No wonder to me that most of people still leaving the dirt on the household cleaners instead of throw them right away. The big company should pay for what the're doing to this mother earth. used stationary bikes
I think that the legal case was eminent and just, yet the web sites that the manufacturers came up with are insufficient. It was great to actually see that Downy had Ethanol gas in it and Fantastik had been rated #3 (serious health effects) but the effects on our Lungs and glands was totally mis-represented. Fantastik, which is a great cleaning product, should be denatured or diluted if it is to be accepted by FDA. The fabric softeners, Bounce being better than Downy, has noxious agents that no baby should have to deal with on a blanket, tee shirt, sweat shirt or jacket. Modern citizens have lost their sense of smell, due to the chronic exposure of these chemicals. White board makers are "the worst" and most people tolerate them. Students and teachers should never be exposed to these VOCs (volatile gases). Environmental Health and the FDA need to test such chemicals on dogs or de-nature the alcohol, or substitute with lemon oil or vinegar to conform to the job of protecting the general public's health. http://householdproducts.nlm.nih.gov/cgi-bin/household/brands?tbl=manu&i.. a web site mandated by Earth Justice to label ingredients and health effects is still insufficient when it comes to the effects on Inhalation. Further mandates on disclosure of these effects need be addressed.

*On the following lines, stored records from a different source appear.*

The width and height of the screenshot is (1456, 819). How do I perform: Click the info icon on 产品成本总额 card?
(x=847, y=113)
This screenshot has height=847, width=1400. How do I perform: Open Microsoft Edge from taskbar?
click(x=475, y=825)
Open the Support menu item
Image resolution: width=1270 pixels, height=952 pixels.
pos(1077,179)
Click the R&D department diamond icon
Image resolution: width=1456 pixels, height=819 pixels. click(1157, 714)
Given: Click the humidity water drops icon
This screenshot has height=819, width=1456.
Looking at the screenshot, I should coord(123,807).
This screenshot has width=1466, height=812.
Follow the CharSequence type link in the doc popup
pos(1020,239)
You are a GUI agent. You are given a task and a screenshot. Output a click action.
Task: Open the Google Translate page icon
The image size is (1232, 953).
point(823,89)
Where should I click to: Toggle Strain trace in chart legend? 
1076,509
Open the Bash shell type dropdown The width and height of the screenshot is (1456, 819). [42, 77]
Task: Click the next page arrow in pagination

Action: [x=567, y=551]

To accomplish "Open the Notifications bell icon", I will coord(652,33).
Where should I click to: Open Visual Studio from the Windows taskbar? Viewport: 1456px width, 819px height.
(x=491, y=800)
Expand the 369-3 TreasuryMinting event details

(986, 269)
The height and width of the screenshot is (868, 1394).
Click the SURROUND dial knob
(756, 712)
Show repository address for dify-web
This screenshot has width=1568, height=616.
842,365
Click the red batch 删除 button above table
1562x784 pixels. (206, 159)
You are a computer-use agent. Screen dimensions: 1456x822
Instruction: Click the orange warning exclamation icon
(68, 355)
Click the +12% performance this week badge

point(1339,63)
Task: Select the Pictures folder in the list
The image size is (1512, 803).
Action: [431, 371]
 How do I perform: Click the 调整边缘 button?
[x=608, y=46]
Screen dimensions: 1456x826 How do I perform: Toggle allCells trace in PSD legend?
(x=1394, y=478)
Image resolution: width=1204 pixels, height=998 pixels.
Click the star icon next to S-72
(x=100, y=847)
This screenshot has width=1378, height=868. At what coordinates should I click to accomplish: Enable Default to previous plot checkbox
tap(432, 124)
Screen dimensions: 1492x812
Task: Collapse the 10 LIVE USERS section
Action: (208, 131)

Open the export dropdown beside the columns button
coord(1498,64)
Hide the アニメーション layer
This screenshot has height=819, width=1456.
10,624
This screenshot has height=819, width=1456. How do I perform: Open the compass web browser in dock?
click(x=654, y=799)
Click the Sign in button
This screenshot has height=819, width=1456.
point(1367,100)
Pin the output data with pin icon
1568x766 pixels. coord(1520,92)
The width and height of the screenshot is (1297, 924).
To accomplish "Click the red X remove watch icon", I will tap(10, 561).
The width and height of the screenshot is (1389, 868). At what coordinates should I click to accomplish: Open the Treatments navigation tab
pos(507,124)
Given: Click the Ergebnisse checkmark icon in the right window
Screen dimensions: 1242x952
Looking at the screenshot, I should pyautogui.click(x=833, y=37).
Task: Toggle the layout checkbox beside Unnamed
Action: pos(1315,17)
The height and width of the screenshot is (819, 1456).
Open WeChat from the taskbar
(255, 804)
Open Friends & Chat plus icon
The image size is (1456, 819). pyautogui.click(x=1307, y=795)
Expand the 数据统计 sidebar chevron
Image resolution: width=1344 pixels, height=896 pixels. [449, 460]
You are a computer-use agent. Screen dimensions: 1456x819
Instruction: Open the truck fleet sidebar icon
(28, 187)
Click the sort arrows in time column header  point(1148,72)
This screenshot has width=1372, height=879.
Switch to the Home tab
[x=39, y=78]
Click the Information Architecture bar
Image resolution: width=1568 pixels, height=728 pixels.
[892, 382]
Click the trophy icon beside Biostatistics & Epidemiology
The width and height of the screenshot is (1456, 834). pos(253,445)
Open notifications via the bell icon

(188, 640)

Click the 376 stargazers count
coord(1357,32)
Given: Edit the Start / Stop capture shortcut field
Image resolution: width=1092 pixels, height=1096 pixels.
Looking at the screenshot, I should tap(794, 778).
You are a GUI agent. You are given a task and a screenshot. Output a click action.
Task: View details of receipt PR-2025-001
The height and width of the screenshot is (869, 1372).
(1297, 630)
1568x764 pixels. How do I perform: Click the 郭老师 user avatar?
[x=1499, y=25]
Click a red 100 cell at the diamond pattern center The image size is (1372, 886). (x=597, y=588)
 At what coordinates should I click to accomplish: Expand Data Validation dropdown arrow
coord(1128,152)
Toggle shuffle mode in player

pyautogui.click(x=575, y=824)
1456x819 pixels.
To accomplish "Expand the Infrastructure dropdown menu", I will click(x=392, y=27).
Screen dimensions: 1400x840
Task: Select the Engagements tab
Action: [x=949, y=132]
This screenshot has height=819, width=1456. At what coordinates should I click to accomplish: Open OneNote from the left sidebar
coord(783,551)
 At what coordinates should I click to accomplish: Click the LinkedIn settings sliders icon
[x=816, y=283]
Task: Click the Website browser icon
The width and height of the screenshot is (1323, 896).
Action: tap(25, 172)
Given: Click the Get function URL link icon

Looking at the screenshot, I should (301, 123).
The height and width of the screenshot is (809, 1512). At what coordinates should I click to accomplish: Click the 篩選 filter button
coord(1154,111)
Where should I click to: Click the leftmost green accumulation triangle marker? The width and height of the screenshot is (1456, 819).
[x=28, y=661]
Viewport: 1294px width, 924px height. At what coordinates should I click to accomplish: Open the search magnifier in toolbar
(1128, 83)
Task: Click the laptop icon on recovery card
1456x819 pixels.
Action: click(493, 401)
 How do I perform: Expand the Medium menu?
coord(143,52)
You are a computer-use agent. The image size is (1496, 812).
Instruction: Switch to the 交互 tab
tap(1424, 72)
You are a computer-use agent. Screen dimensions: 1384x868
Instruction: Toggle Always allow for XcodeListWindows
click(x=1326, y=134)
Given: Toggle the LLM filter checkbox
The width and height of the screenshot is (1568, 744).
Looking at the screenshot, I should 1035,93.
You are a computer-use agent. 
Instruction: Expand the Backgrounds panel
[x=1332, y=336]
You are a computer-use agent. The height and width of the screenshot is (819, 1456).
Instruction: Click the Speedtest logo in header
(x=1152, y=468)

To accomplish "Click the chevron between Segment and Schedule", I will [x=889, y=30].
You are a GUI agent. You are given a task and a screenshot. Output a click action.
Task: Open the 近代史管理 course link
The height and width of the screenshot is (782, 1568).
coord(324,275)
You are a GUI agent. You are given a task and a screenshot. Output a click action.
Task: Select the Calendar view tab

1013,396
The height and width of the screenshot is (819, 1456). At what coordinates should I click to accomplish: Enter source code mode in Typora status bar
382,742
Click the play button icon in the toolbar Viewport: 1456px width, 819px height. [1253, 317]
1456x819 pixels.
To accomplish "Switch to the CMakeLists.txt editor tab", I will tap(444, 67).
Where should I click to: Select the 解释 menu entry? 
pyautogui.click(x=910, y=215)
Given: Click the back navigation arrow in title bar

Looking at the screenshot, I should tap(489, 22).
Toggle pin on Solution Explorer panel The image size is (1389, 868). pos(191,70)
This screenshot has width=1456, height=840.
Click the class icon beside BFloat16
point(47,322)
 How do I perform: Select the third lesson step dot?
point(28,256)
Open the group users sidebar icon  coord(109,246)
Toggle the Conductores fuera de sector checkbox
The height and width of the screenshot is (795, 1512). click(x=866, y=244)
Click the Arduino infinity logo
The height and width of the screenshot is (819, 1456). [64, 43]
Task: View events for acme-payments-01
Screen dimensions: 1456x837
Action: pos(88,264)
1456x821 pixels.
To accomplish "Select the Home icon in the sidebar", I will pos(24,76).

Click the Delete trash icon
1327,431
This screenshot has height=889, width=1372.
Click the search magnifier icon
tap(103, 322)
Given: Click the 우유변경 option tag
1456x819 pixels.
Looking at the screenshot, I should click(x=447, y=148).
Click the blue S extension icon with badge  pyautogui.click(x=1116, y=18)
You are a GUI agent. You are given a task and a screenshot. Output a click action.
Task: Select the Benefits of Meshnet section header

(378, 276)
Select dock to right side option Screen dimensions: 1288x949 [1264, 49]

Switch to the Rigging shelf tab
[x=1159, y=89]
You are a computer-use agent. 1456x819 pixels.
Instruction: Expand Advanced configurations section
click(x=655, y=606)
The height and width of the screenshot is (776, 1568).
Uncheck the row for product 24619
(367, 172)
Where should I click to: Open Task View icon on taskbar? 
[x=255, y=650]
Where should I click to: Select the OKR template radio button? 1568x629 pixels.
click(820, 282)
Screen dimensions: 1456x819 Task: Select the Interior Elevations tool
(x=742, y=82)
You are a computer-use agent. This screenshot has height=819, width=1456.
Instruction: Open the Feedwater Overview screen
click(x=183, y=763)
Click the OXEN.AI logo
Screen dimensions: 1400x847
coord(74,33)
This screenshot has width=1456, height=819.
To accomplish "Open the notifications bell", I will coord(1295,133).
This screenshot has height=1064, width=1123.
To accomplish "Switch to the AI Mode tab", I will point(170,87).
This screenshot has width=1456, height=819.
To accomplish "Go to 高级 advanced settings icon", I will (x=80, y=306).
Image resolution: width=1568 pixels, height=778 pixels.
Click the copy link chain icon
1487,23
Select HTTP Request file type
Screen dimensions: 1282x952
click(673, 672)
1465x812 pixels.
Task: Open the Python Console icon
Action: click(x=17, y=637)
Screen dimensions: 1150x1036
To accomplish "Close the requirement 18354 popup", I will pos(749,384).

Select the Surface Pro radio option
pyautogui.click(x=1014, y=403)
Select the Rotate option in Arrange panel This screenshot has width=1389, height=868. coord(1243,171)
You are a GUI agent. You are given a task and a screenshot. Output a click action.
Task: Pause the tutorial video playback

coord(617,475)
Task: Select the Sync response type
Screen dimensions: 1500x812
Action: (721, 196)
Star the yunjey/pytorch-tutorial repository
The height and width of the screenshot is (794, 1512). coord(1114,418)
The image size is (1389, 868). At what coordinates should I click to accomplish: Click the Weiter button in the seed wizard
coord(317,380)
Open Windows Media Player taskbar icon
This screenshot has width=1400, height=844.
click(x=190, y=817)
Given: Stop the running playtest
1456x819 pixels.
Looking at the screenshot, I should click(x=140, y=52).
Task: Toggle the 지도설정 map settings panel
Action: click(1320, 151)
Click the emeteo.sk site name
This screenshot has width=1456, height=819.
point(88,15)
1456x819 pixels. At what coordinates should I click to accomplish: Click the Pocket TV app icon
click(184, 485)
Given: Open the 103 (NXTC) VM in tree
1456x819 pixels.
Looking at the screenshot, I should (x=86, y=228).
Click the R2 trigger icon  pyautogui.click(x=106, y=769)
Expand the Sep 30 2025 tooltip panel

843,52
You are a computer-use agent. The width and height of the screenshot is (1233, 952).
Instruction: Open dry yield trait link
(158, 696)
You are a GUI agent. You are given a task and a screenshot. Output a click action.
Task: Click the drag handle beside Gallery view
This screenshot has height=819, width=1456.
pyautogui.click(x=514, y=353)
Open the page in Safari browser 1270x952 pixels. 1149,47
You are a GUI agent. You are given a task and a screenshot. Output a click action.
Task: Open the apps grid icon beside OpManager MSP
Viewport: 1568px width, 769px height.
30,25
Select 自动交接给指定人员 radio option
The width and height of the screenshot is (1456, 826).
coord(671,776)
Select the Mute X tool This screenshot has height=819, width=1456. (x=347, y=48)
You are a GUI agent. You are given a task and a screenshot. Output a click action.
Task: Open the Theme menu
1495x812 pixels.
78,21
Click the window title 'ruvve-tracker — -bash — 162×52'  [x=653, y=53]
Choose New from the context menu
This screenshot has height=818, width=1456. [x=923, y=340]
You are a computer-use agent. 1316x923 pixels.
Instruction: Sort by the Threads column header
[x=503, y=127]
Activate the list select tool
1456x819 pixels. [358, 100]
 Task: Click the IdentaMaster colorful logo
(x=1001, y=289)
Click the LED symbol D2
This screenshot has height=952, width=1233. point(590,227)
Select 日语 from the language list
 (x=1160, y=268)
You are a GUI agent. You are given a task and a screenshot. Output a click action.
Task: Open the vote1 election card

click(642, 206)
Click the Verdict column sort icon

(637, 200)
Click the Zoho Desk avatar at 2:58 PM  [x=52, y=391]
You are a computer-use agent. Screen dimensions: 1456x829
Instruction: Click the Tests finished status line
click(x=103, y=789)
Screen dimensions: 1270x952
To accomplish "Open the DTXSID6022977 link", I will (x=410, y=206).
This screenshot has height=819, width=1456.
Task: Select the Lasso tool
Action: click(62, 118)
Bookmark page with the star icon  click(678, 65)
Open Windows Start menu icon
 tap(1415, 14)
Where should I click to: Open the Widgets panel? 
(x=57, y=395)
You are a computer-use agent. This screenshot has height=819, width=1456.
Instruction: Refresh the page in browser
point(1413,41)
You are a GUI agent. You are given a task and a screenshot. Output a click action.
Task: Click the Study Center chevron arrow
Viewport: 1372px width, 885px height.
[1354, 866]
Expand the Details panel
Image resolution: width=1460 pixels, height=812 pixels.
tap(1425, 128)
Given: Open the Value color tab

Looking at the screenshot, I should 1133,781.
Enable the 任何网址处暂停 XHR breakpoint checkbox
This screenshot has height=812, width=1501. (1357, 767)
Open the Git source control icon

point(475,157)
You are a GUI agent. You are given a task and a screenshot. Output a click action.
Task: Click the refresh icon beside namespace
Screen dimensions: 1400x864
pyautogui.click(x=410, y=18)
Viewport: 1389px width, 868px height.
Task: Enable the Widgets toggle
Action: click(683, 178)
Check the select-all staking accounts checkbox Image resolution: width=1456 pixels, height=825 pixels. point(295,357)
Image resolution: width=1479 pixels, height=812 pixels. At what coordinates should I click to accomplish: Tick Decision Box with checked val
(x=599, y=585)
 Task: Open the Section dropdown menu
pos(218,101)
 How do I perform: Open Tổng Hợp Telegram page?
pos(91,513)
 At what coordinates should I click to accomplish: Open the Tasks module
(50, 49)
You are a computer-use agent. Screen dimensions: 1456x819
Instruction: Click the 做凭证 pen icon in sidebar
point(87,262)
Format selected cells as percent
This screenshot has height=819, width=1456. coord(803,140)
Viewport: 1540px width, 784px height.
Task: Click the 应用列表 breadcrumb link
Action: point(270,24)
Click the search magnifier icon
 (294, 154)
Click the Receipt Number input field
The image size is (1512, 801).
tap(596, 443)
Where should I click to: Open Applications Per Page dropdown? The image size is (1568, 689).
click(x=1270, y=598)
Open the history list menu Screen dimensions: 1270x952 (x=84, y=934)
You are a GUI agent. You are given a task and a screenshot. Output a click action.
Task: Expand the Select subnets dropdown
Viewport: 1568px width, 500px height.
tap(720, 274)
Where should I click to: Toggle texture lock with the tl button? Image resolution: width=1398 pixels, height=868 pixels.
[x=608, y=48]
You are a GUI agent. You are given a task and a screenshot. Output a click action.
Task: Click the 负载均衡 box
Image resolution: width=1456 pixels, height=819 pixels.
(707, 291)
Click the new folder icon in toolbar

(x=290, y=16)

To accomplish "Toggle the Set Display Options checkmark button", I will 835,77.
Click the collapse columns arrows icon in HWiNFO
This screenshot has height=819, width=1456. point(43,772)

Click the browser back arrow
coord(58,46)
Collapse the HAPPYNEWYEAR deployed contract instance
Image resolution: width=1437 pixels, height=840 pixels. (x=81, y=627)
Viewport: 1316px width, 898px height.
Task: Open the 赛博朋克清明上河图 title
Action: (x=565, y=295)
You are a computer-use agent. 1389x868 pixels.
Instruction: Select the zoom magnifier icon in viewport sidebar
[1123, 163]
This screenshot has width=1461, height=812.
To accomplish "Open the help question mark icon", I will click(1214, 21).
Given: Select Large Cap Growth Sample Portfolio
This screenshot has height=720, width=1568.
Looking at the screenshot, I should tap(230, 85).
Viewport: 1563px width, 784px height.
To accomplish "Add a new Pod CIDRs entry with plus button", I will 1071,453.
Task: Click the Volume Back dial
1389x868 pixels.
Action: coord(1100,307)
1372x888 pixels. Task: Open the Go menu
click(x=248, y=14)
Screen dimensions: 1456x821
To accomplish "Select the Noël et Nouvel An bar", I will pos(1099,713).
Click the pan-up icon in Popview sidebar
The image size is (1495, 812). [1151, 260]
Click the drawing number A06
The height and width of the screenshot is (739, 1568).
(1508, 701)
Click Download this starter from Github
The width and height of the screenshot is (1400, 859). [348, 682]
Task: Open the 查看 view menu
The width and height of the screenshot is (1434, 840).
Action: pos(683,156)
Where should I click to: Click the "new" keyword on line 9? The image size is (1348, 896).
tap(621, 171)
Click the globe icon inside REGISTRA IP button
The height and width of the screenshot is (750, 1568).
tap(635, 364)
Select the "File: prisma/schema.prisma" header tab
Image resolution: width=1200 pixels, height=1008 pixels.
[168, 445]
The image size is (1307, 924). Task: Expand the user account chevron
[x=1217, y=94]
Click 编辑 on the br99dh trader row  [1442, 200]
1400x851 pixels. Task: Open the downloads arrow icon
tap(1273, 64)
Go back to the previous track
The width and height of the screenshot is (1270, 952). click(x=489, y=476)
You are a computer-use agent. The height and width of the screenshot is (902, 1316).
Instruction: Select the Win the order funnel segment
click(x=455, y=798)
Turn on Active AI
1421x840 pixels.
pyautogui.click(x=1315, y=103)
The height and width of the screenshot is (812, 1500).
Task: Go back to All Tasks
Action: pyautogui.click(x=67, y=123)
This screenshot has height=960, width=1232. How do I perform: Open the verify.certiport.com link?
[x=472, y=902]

The such good thing, I have collected, joins the bookmark momentarily to visit, hoped that also has good thing Plastic container|Butterfly valves|forged Steel valve|safety valve
The best thing for the consumer to do is learn how to make their own household cleaners out of natural products such as tea kettles and burr grinders
What about Seventh Generation (http://www.seventhgeneration.com) cleaning products?
I have tried for ingredients from Palmolive as I experienced an allergy. I was told that they could not disclose the ingredients to me but I could have my physician write to them for a list. It was a stall tactic. I am glad you are taking them on.